Instruction – Write what comes next in the forum thread about IRLS and maximum likelihood for GLMs, picking up right where it stops.

Can you give a simple intuitive explanation of IRLS method to find the MLE of a GLM?

Background:

I’m trying to follow Princeton’s review of MLE estimation for GLM.

I understand the basics of MLE estimation: likelihood, score, observed and expected Fisher information and the Fisher scoring technique. And I know how to justify simple linear regression with MLE estimation.


The question:

I can’t understand even the first line of this method 🙁

What’s the intuition behind the $z_i$ working variables defined as:

$$ z_i = \hat\eta_i + (y_i -\hat\mu_i)\frac{d\eta_i}{d\mu_i}$$

Why are they used instead of $y_i$ to estimate $\beta$?

And what’s their relation with the response/link function which is the connection between $\eta$ and $\mu$

If anyone has a simple explanation or can direct me to a more basic-level text about this I would be grateful.

Answer

Some years ago I wrote a paper about this for my students (in spanish), so I can try to rewrite those explanations here. I will look at IRLS (iteratively reweighted least squares) through a series of examples of increasing complexity. For the first example we need the concept of a location-scale family. Let $f_0$ be a density function centered at zero in some sense. We can construct a family of densities by defining
$$
f(x)= f(x;\mu,\sigma)= \frac{1}{\sigma} f_0\left(\frac{x-\mu}{\sigma}\right)
$$

where $\sigma > 0$ is a scale parameter and $\mu$ is a location parameter. In the measurement error model, where usual the error term is modeled as a normal distribution, we can in the place of that normal distribution use a location-scale family as constructed above. When $f_0$ is the standard normal distribution, the construction above gives the $\text{N}(\mu, \sigma)$ family.

Now we will use IRLS on some simple examples. First we will find the ML (maximum likelihood) estimators in the model
$$
Y_1,Y_2,\ldots,Y_n \hspace{1em} \text{i.i.d}
$$

with the density
$$
f(y)= \frac{1}{\pi} \frac{1}{1+(y-\mu)^2},\hspace{1em} y\in{\mathbb R},
$$

the Cauchy distribution the location family $\mu$ (so this is a location family). But first some notation. The weighted least squares estimator of $\mu$ is given by
$$
\mu^{\ast} = \frac{\sum_{i=1}^n w_i y_i}
{\sum_{i=1}^n w_i}.
$$

where $w_i$ is some weights. We will see that the ML estimator of $\mu$ can be expressed in the same form, with $w_i$ some function of the residuals
$$
\epsilon_i = y_i-\hat{\mu}.

Extracted data –

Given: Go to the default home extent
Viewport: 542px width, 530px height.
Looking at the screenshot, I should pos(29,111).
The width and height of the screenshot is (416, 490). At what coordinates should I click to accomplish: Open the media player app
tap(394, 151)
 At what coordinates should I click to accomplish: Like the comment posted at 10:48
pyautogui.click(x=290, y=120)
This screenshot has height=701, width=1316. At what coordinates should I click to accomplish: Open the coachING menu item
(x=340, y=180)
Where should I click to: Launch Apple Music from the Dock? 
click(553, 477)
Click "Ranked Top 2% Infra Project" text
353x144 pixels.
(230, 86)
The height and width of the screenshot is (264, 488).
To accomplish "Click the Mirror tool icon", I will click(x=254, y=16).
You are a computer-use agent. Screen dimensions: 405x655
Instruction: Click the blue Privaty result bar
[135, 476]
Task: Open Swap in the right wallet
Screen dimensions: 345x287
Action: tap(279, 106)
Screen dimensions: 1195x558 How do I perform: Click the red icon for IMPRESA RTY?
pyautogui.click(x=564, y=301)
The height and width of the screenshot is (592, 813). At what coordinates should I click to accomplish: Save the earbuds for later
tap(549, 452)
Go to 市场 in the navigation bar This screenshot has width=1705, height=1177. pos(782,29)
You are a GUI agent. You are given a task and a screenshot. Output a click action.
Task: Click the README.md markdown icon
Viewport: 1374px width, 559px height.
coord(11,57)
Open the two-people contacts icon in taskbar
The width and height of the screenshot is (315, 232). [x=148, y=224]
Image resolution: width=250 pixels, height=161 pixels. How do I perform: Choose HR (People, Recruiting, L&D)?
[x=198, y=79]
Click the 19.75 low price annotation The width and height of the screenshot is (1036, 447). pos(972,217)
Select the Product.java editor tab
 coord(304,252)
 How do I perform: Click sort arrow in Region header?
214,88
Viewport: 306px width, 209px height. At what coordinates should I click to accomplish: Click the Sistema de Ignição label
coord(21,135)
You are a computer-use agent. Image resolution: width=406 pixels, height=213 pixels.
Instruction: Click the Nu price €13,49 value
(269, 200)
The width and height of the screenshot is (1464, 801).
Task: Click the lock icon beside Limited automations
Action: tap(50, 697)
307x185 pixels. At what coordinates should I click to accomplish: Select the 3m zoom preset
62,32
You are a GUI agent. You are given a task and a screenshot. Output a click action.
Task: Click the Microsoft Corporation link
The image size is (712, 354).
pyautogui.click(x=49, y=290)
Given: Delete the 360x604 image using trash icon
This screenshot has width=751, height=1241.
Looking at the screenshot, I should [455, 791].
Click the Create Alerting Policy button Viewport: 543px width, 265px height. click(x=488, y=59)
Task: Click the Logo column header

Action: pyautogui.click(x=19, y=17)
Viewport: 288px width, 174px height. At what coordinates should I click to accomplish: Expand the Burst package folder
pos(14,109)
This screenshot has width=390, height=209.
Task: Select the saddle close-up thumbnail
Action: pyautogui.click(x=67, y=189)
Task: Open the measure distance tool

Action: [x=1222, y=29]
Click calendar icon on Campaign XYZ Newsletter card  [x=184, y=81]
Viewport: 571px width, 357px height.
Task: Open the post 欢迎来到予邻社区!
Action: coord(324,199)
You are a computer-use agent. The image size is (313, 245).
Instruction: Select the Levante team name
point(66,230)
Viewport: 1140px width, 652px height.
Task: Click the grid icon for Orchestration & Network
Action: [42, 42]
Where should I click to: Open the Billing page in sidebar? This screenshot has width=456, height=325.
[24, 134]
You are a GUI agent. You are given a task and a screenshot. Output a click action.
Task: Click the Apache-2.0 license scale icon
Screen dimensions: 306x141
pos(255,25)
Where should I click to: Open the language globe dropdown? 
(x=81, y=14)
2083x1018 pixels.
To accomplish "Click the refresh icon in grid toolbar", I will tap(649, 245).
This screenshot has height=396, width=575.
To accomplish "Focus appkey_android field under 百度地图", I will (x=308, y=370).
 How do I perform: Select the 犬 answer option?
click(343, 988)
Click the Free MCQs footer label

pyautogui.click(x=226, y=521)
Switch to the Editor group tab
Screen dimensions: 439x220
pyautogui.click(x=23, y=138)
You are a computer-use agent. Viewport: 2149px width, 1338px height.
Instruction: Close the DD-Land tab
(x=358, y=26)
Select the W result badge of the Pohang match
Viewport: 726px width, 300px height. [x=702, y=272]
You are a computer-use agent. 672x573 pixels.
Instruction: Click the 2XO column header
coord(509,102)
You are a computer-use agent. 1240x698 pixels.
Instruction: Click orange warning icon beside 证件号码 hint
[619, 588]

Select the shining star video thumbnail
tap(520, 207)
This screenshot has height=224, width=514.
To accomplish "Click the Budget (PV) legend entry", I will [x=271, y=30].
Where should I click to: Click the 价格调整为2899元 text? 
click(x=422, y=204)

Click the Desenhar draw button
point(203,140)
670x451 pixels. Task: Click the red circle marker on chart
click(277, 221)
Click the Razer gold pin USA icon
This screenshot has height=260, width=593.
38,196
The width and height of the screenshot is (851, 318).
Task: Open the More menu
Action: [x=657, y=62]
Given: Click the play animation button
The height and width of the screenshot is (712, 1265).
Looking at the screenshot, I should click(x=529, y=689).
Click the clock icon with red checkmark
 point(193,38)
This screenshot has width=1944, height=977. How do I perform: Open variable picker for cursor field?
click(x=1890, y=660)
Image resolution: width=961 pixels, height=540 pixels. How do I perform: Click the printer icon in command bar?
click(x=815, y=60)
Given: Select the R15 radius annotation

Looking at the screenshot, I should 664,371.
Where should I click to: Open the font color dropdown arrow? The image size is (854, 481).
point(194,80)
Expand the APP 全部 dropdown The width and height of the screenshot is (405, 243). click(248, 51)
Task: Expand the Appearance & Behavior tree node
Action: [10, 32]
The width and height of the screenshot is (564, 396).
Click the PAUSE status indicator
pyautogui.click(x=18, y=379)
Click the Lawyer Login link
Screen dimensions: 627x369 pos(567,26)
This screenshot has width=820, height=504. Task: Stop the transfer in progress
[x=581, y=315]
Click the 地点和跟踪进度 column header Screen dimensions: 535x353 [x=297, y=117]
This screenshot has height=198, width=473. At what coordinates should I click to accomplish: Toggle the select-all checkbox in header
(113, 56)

Result for this exercise –
$$

The likelihood function is given by
$$
L(y;\mu)= \left(\frac{1}{\pi}\right)^n \prod_{i=1}^n \frac{1}{1+(y_i-\mu)^2}
$$

and the loglikelihood function is given by
$$
l(y)= -n \log(\pi) – \sum_{i=1}^n \log\left(1+(y_i-\mu)^2\right).
$$

Its derivative with respect to $\mu$ is
$$
\begin{eqnarray}
\frac{\partial l(y)}{\partial \mu}&=&
0-\sum \frac{\partial}{\partial \mu} \log\left(1+(y_i-\mu)^2\right) \nonumber \\
&=& -\sum \frac{2(y_i-\mu)}{1+(y_i-\mu)^2}\cdot (-1) \nonumber \\
&=& \sum \frac{2 \epsilon_i}{1+\epsilon_i^2} \nonumber
\end{eqnarray}
$$

where $\epsilon_i=y_i-\mu$. Write $f_0(\epsilon)= \frac{1}{\pi} \frac{1}{1+\epsilon^2}$ and $f_0′(\epsilon)=\frac{1}{\pi} \frac{-1\cdot 2 \epsilon}{(1+\epsilon^2)^2}$, we get
$$
\frac{f_0′(\epsilon)}{f_0(\epsilon)} =
\frac{\frac{-1 \cdot2\epsilon}{(1+\epsilon^2)^2}}
{\frac{1}{1+\epsilon^2}} = -\frac{2\epsilon}{1+\epsilon^2}.
$$

We find
$$
\begin{eqnarray}
\frac {\partial l(y)} {\partial \mu}
& =& -\sum \frac {f_0′(\epsilon_i)} {f_0(\epsilon_i)} \nonumber \\
&=& -\sum \frac {f_0′(\epsilon_i)} {f_0(\epsilon_i)} \cdot
\left(-\frac{1}{\epsilon_i}\right)
\cdot (-\epsilon_i) \nonumber \\
&=& \sum w_i \epsilon_i \nonumber
\end{eqnarray}
$$

where we used the definition
$$
w_i= \frac{f_0′(\epsilon_i)}
{f_0(\epsilon_i)} \cdot \left(-\frac{1}{\epsilon_i}\right)
= \frac{-2 \epsilon_i}
{1+\epsilon_i^2} \cdot \left(-\frac{1}{\epsilon_i}\right)
= \frac{2}{1+\epsilon_i^2}.
$$

Remembering that
$\epsilon_i=y_i-\mu$ we obtain the equation
$$
\sum w_i y_i = \mu \sum w_i,
$$

which is the estimating equation of IRLS. Note that

  1. The weights $w_i$ are always positive.
  2. If the residual is large, we give less weight to the corresponding observation.

To calculate the ML estimator in practice, we need a start value $\hat{\mu}^{(0)}$, we could use the median, for example. Using this value we calculate residuals
$$
\epsilon_i^{(0)} = y_i – \hat{\mu}^{(0)}
$$

and weights
$$
w_i^{(0)} = \frac{2}{1+\epsilon_i^{(0)} }.
$$

The new value of $\hat{\mu}$ is given by
$$
\hat{\mu}^{(1)} = \frac{\sum w_i^{(0)} y_i}
{\sum w_i^{(0)} }.
$$

Continuing in this way we define
$$
\epsilon_i^{(j)} = y_i- \hat{\mu}^{(j)}
$$
and
$$
w_i^{(j)} = \frac{2}{1+\epsilon_i^{(j)} }.
$$

The estimated value at the pass $j+1$ of the algorithm becomes
$$
\hat{\mu}^{(j+1)} = \frac{\sum w_i^{(j)} y_i}
{\sum w_i^{(j)} }.
$$

Continuing until the sequence
$$
\hat{\mu}^{(0)}, \hat{\mu}^{(1)}, \ldots, \hat{\mu}^{(j)}, \ldots
$$

converges.

Now we studies this process with a more general location and scale family, $f(y)= \frac{1}{\sigma} f_0(\frac{y-\mu}{\sigma})$, with less detail.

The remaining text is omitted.